--- Available records ---
• • •

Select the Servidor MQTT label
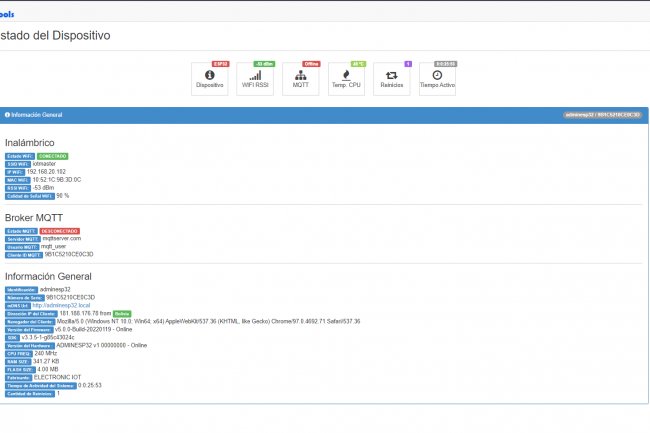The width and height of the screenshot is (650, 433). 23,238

• • •

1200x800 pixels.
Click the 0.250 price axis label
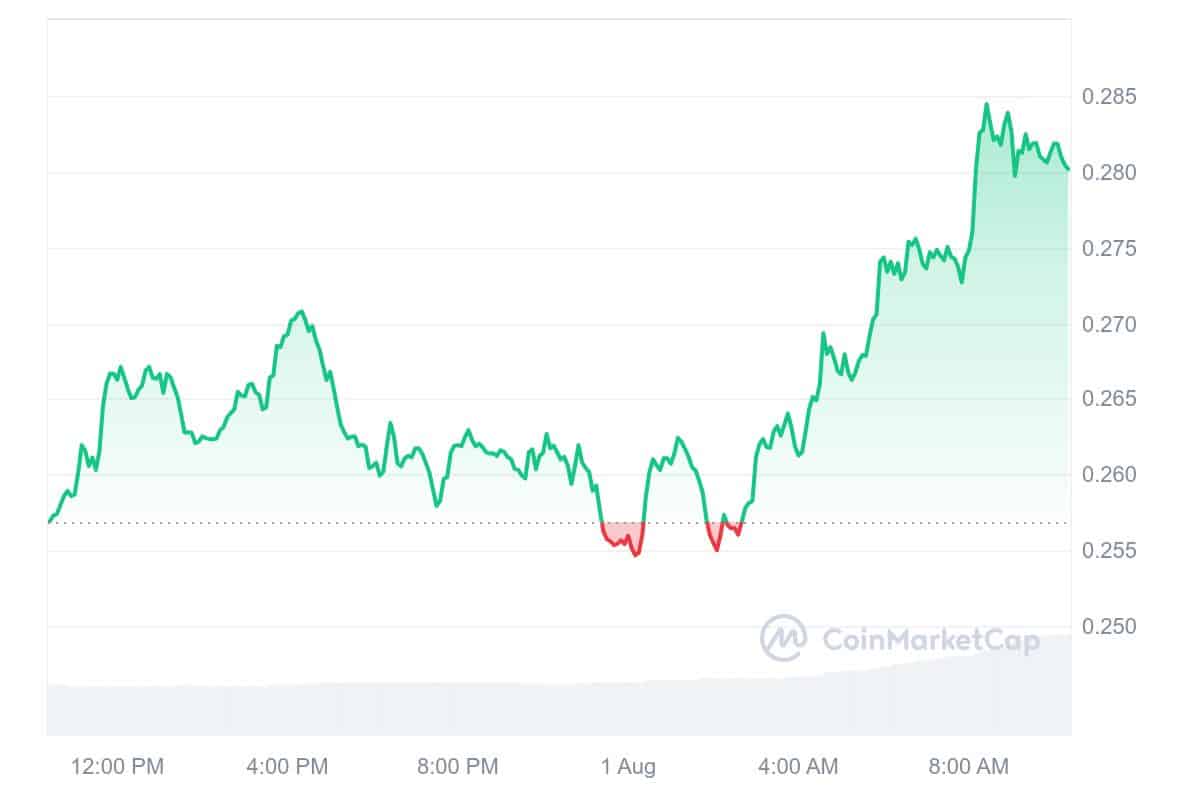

• • •

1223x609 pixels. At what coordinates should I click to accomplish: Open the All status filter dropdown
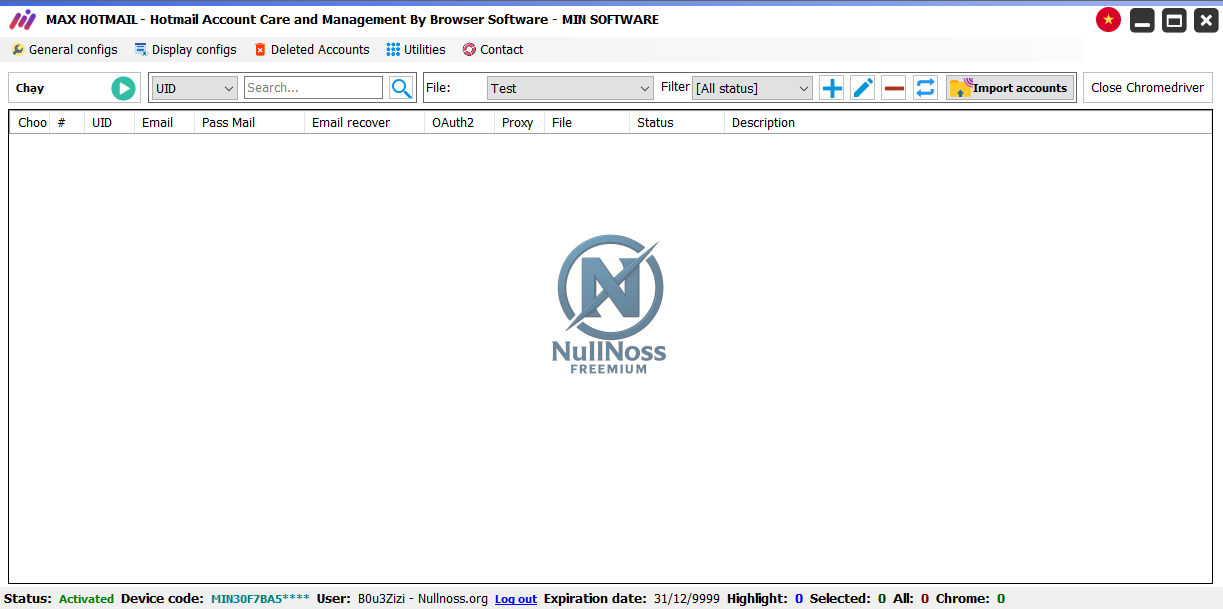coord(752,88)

• • •

--- Work instructions ---
Copy the lines above exactly. Start with the line containing "1200x800 pixels.", end with the line containing "Click the 0.250 price axis label", and include both.

--- Result for this task ---
1200x800 pixels.
Click the 0.250 price axis label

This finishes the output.